Éviter de créer des camps

Les autorités étatiques et l’ONU espèrent pouvoir éviter la création de camps de déplacés, qui s’étaient multipliés après le séisme de 2010.

« Il y a plusieurs leçons apprises au cours des dernières années, et la création de camps n’est plus une voie encouragée. Les camps peuvent entraîner plus de problèmes, en particulier dans une situation volatile comme en ce moment. »

— Federica Cecchet, cheffe de mission adjointe de l’Organisation internationale pour les migrations

La plaine du Cul-de-Sac, qui fait près de 2000 km2, est située entre deux chaînes de montagnes. Au départ en grande partie rurale avec quelques zones industrielles, la région s’est fortement urbanisée après le séisme de 2010, alors que des centaines de milliers de nouveaux résidants s’y sont établis.

Toute la région de Port-au-Prince touchée

« Maintenant, c’est dans toute la région de Port-au-Prince que l’on remarque une plus forte présence de personnes armées qui perpètrent des violences sur les populations », précise Mme Cecchet. Depuis juin 2021, des affrontements entre groupes criminels armés dans le sud de la ville ont, par exemple, poussé une grande partie des habitants du quartier résidentiel Martissant à abandonner leurs maisons.
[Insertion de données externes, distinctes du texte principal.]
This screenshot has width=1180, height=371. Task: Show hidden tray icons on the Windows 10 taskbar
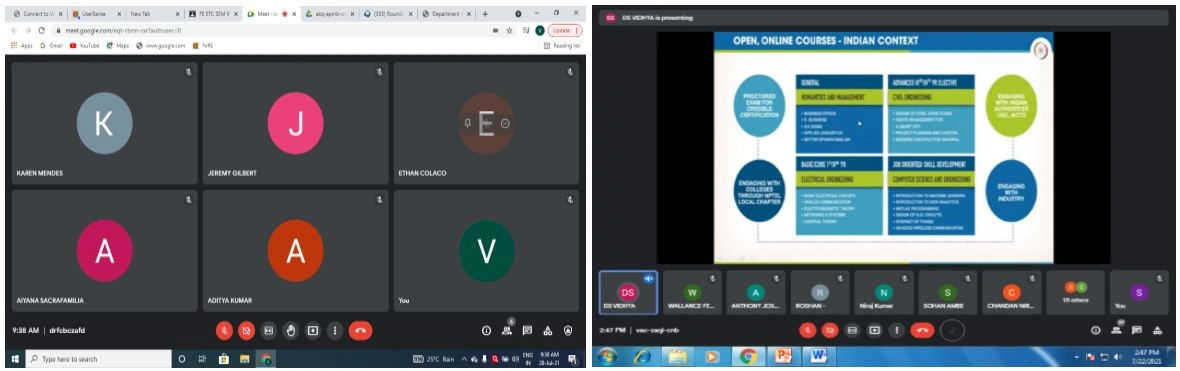[x=464, y=359]
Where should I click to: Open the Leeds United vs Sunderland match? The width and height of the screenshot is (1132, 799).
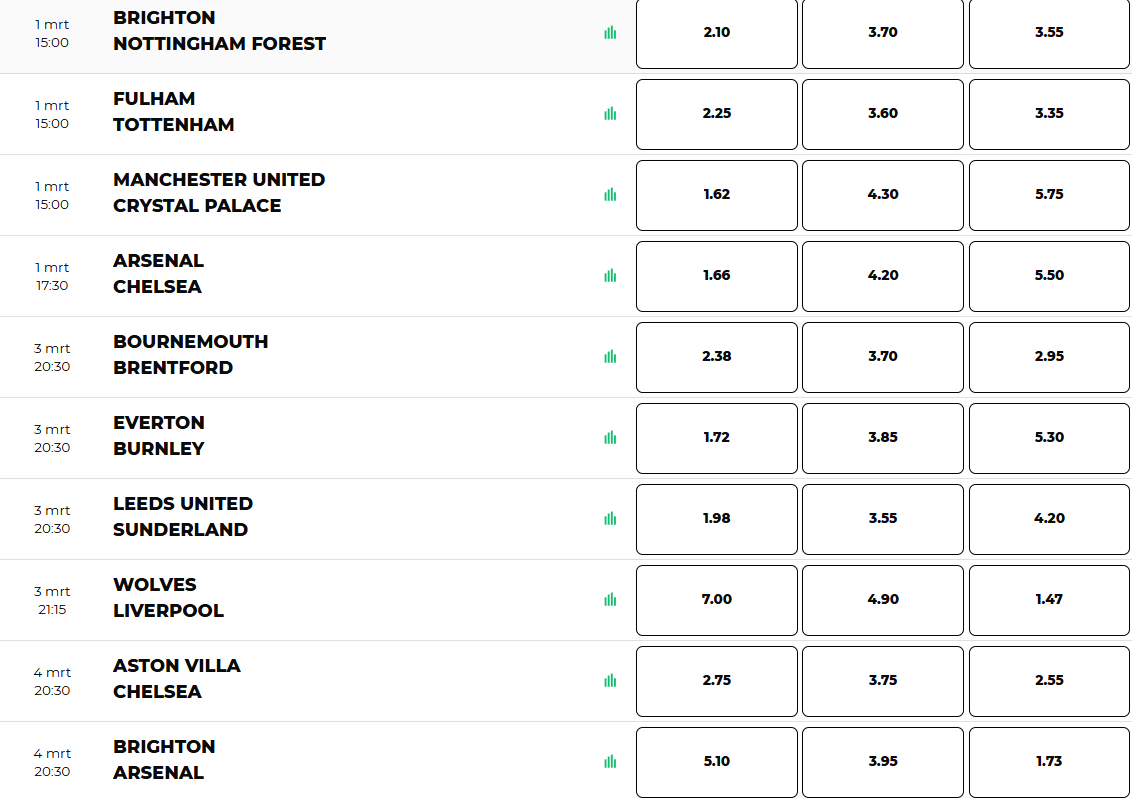(x=182, y=517)
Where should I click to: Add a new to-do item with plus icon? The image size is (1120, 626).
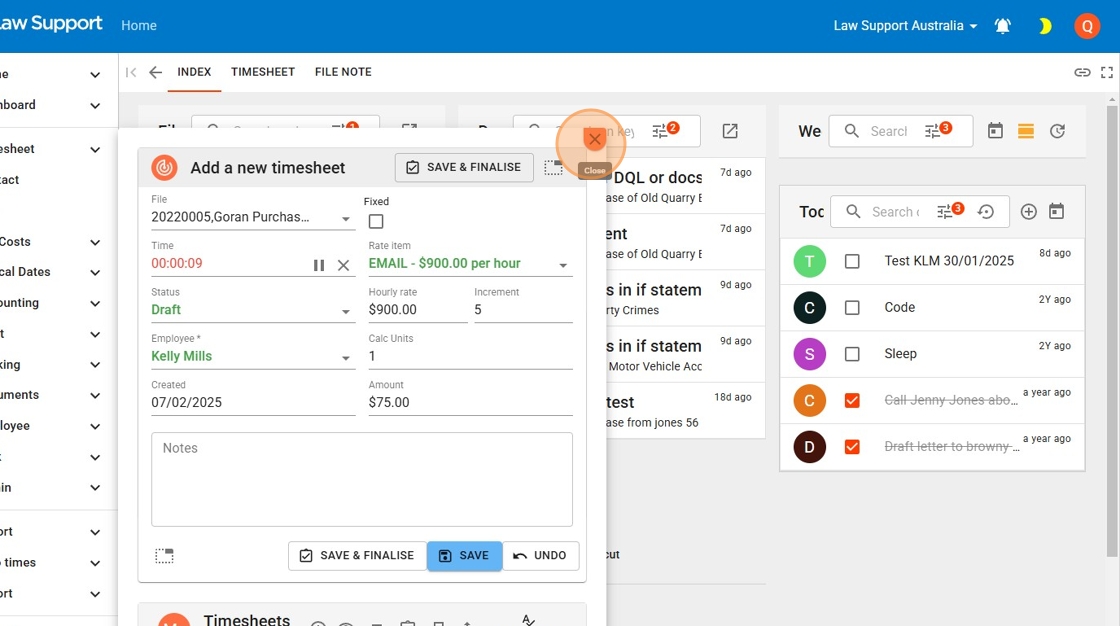[1029, 212]
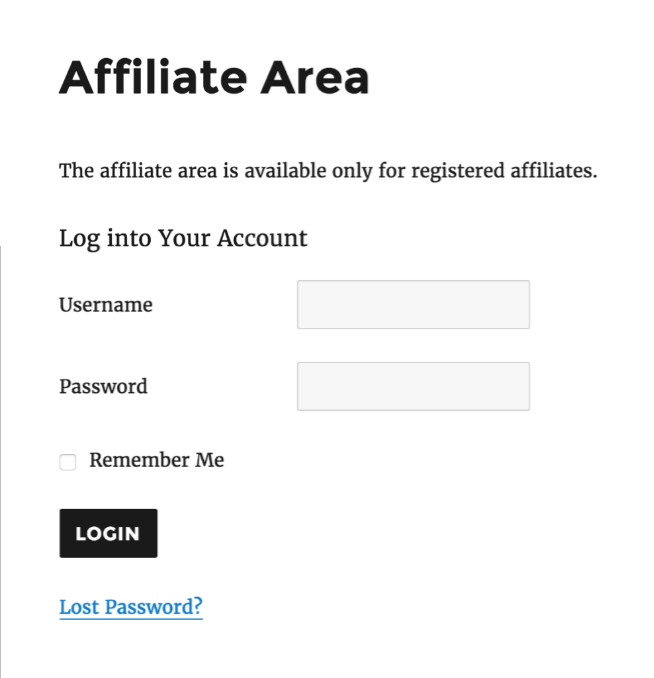This screenshot has width=654, height=678.
Task: Enable the Remember Me checkbox
Action: click(68, 462)
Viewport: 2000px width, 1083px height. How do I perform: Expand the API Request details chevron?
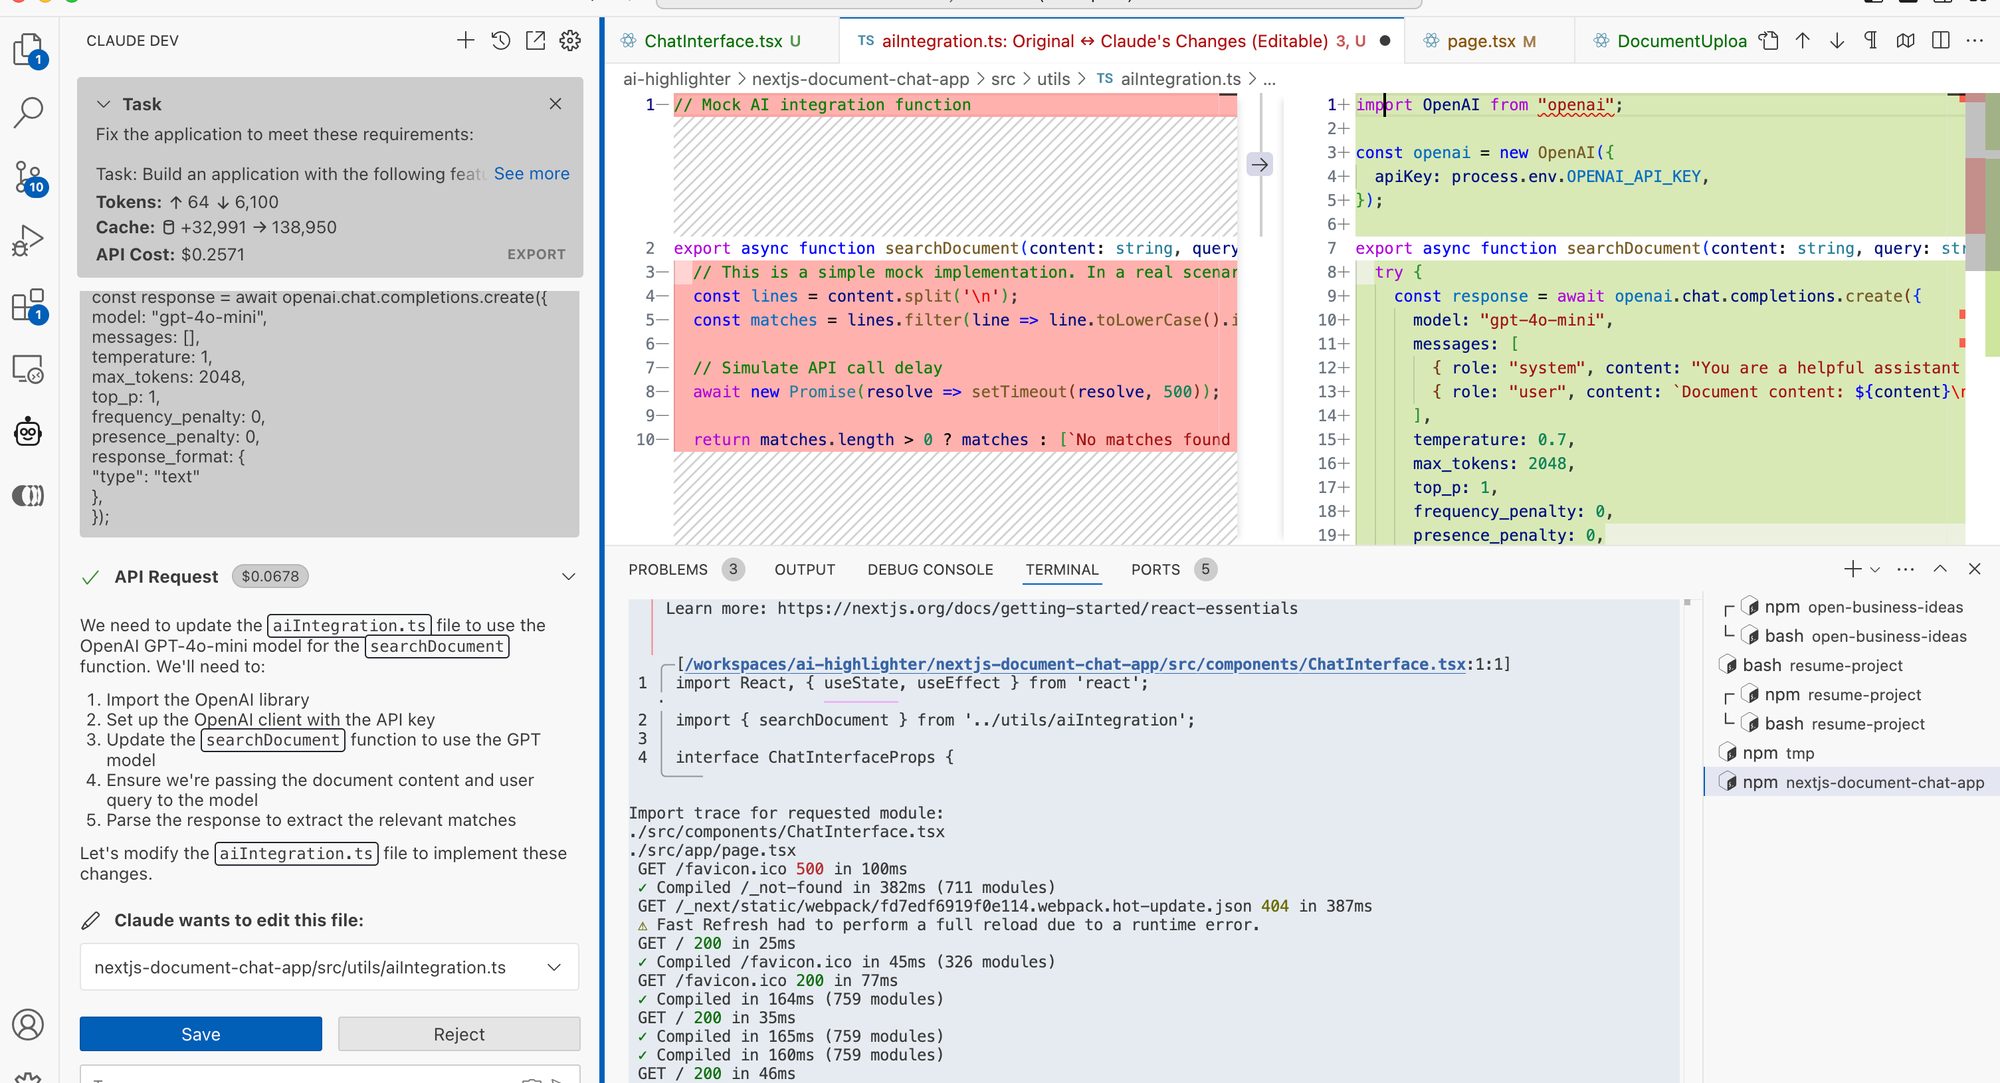point(568,577)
L’OIM, en collaboration avec la Protection civile haïtienne, fait un monitorage à chaque nouvelle crise et appuie en partie l’organisation de la réponse d’urgence pour les déplacés, en particulier pour les plus vulnérables. « Les premières alertes qu’on a reçues à propos de déplacés à la suite de violences dans la région de la capitale remontent à 2018 et 2019, explique Mme Cecchet. Et la situation s’est dégradée. »

« J’ai des collègues qui viennent ici pour travailler sur des programmes pour aider des déplacés, mais qui sont eux-mêmes des déplacés. » Bien que moins affecté que d’autres, le bureau de l’OIM a dû fermer trois jours en raison des tensions dans le quartier. Ses activités normales ont repris lundi dernier.